DATASET EXCERPTS

※

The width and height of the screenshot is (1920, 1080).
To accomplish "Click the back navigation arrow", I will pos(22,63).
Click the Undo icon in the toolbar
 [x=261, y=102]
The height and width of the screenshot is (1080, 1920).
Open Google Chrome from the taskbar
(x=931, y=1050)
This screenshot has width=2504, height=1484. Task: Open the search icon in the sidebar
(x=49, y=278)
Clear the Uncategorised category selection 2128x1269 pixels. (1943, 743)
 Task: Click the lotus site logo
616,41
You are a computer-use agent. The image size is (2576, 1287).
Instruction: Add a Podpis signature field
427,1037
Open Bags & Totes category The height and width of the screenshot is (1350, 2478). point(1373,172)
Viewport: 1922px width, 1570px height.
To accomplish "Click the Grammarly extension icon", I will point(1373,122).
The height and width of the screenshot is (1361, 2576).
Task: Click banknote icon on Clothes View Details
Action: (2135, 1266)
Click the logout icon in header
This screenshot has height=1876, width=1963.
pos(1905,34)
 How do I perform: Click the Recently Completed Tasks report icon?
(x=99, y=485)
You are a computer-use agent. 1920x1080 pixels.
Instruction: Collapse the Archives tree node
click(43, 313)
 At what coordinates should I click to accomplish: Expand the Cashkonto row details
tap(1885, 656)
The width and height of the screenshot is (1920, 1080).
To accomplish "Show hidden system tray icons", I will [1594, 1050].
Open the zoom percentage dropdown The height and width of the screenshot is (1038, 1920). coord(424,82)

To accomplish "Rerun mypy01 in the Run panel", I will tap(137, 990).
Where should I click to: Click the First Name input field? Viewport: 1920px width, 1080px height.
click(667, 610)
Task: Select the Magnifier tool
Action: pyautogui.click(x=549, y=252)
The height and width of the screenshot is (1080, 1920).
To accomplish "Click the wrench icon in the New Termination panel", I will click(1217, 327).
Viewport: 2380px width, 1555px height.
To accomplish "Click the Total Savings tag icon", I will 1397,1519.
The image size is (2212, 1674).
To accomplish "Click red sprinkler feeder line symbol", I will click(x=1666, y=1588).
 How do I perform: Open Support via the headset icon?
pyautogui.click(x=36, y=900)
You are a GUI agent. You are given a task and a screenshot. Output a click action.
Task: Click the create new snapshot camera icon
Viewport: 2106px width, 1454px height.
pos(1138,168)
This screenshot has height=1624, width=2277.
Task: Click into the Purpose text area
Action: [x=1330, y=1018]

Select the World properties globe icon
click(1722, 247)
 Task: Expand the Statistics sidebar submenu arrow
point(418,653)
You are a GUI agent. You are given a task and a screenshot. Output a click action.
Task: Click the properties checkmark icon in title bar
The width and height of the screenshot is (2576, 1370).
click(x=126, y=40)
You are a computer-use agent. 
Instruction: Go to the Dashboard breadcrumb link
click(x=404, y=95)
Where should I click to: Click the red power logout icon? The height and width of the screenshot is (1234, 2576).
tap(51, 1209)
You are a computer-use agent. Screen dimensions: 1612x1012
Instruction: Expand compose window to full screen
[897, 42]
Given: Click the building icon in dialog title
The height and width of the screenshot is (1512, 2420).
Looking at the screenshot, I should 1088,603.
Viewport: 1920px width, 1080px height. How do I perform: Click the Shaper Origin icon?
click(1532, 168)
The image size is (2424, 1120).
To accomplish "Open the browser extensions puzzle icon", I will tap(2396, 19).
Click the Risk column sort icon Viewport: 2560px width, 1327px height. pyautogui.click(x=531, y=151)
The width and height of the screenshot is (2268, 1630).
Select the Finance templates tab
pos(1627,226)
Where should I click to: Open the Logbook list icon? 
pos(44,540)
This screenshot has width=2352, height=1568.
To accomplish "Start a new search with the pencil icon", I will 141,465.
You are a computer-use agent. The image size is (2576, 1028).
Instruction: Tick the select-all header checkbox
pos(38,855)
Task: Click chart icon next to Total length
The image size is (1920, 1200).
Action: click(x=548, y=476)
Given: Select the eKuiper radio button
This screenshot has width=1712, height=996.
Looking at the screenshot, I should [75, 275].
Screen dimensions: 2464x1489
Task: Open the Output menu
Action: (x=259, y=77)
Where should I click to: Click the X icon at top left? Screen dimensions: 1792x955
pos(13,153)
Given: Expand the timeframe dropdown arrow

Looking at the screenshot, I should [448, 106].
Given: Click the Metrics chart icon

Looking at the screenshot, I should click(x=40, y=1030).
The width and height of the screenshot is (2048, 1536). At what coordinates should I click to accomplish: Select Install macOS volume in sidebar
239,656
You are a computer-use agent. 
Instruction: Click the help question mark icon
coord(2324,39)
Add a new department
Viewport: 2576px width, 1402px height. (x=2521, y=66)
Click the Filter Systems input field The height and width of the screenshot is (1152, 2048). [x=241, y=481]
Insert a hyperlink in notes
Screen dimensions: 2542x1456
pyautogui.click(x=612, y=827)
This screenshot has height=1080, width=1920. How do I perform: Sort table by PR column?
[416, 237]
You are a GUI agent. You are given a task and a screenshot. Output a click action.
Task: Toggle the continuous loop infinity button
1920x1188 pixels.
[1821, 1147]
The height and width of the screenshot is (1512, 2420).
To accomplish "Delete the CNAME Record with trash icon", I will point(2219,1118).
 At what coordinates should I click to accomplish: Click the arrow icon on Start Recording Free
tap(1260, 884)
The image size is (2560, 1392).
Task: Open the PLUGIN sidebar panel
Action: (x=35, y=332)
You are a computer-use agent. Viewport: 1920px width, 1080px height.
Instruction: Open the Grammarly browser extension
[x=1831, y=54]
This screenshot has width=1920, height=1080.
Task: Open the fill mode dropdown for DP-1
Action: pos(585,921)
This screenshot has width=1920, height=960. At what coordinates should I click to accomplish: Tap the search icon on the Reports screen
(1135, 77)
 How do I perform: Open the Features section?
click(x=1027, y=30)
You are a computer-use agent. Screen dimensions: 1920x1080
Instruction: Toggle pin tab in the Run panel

※

EXERCISE OBJECTIVE
Retype the records above exactly, so that no line differs from its source.

SOLVED EXERCISE
The width and height of the screenshot is (1920, 1080).
To accomplish "Click the back navigation arrow", I will pos(22,63).
Click the Undo icon in the toolbar
 [x=261, y=102]
The height and width of the screenshot is (1080, 1920).
Open Google Chrome from the taskbar
(x=931, y=1050)
This screenshot has width=2504, height=1484. Task: Open the search icon in the sidebar
(x=49, y=278)
Clear the Uncategorised category selection 2128x1269 pixels. (1943, 743)
 Task: Click the lotus site logo
616,41
You are a computer-use agent. The image size is (2576, 1287).
Instruction: Add a Podpis signature field
427,1037
Open Bags & Totes category The height and width of the screenshot is (1350, 2478). point(1373,172)
Viewport: 1922px width, 1570px height.
To accomplish "Click the Grammarly extension icon", I will point(1373,122).
The height and width of the screenshot is (1361, 2576).
Task: Click banknote icon on Clothes View Details
Action: (2135, 1266)
Click the logout icon in header
This screenshot has height=1876, width=1963.
pos(1905,34)
 How do I perform: Click the Recently Completed Tasks report icon?
(x=99, y=485)
You are a computer-use agent. 1920x1080 pixels.
Instruction: Collapse the Archives tree node
click(43, 313)
 At what coordinates should I click to accomplish: Expand the Cashkonto row details
tap(1885, 656)
The width and height of the screenshot is (1920, 1080).
To accomplish "Show hidden system tray icons", I will [1594, 1050].
Open the zoom percentage dropdown The height and width of the screenshot is (1038, 1920). coord(424,82)

To accomplish "Rerun mypy01 in the Run panel", I will tap(137, 990).
Where should I click to: Click the First Name input field? Viewport: 1920px width, 1080px height.
click(667, 610)
Task: Select the Magnifier tool
Action: pyautogui.click(x=549, y=252)
The height and width of the screenshot is (1080, 1920).
To accomplish "Click the wrench icon in the New Termination panel", I will click(1217, 327).
Viewport: 2380px width, 1555px height.
To accomplish "Click the Total Savings tag icon", I will 1397,1519.
The image size is (2212, 1674).
To accomplish "Click red sprinkler feeder line symbol", I will click(x=1666, y=1588).
 How do I perform: Open Support via the headset icon?
pyautogui.click(x=36, y=900)
You are a GUI agent. You are given a task and a screenshot. Output a click action.
Task: Click the create new snapshot camera icon
Viewport: 2106px width, 1454px height.
pos(1138,168)
This screenshot has height=1624, width=2277.
Task: Click into the Purpose text area
Action: [x=1330, y=1018]

Select the World properties globe icon
click(1722, 247)
 Task: Expand the Statistics sidebar submenu arrow
point(418,653)
You are a GUI agent. You are given a task and a screenshot. Output a click action.
Task: Click the properties checkmark icon in title bar
The width and height of the screenshot is (2576, 1370).
click(x=126, y=40)
You are a computer-use agent. 
Instruction: Go to the Dashboard breadcrumb link
click(x=404, y=95)
Where should I click to: Click the red power logout icon? The height and width of the screenshot is (1234, 2576).
tap(51, 1209)
You are a computer-use agent. Screen dimensions: 1612x1012
Instruction: Expand compose window to full screen
[897, 42]
Given: Click the building icon in dialog title
The height and width of the screenshot is (1512, 2420).
Looking at the screenshot, I should 1088,603.
Viewport: 1920px width, 1080px height. How do I perform: Click the Shaper Origin icon?
click(1532, 168)
The image size is (2424, 1120).
To accomplish "Open the browser extensions puzzle icon", I will tap(2396, 19).
Click the Risk column sort icon Viewport: 2560px width, 1327px height. pyautogui.click(x=531, y=151)
The width and height of the screenshot is (2268, 1630).
Select the Finance templates tab
pos(1627,226)
Where should I click to: Open the Logbook list icon? 
pos(44,540)
This screenshot has width=2352, height=1568.
To accomplish "Start a new search with the pencil icon", I will 141,465.
You are a computer-use agent. The image size is (2576, 1028).
Instruction: Tick the select-all header checkbox
pos(38,855)
Task: Click chart icon next to Total length
The image size is (1920, 1200).
Action: click(x=548, y=476)
Given: Select the eKuiper radio button
This screenshot has width=1712, height=996.
Looking at the screenshot, I should [75, 275].
Screen dimensions: 2464x1489
Task: Open the Output menu
Action: (x=259, y=77)
Where should I click to: Click the X icon at top left? Screen dimensions: 1792x955
pos(13,153)
Given: Expand the timeframe dropdown arrow

Looking at the screenshot, I should [448, 106].
Given: Click the Metrics chart icon

Looking at the screenshot, I should click(x=40, y=1030).
The width and height of the screenshot is (2048, 1536). At what coordinates should I click to accomplish: Select Install macOS volume in sidebar
239,656
You are a computer-use agent. 
Instruction: Click the help question mark icon
coord(2324,39)
Add a new department
Viewport: 2576px width, 1402px height. (x=2521, y=66)
Click the Filter Systems input field The height and width of the screenshot is (1152, 2048). [x=241, y=481]
Insert a hyperlink in notes
Screen dimensions: 2542x1456
pyautogui.click(x=612, y=827)
This screenshot has height=1080, width=1920. How do I perform: Sort table by PR column?
[416, 237]
You are a GUI agent. You are given a task and a screenshot. Output a click action.
Task: Toggle the continuous loop infinity button
1920x1188 pixels.
[1821, 1147]
The height and width of the screenshot is (1512, 2420).
To accomplish "Delete the CNAME Record with trash icon", I will point(2219,1118).
 At what coordinates should I click to accomplish: Click the arrow icon on Start Recording Free
tap(1260, 884)
The image size is (2560, 1392).
Task: Open the PLUGIN sidebar panel
Action: (x=35, y=332)
You are a computer-use agent. Viewport: 1920px width, 1080px height.
Instruction: Open the Grammarly browser extension
[x=1831, y=54]
This screenshot has width=1920, height=1080.
Task: Open the fill mode dropdown for DP-1
Action: pos(585,921)
This screenshot has width=1920, height=960. At what coordinates should I click to accomplish: Tap the search icon on the Reports screen
(1135, 77)
 How do I perform: Open the Features section?
click(x=1027, y=30)
You are a computer-use agent. Screen dimensions: 1920x1080
Instruction: Toggle pin tab in the Run panel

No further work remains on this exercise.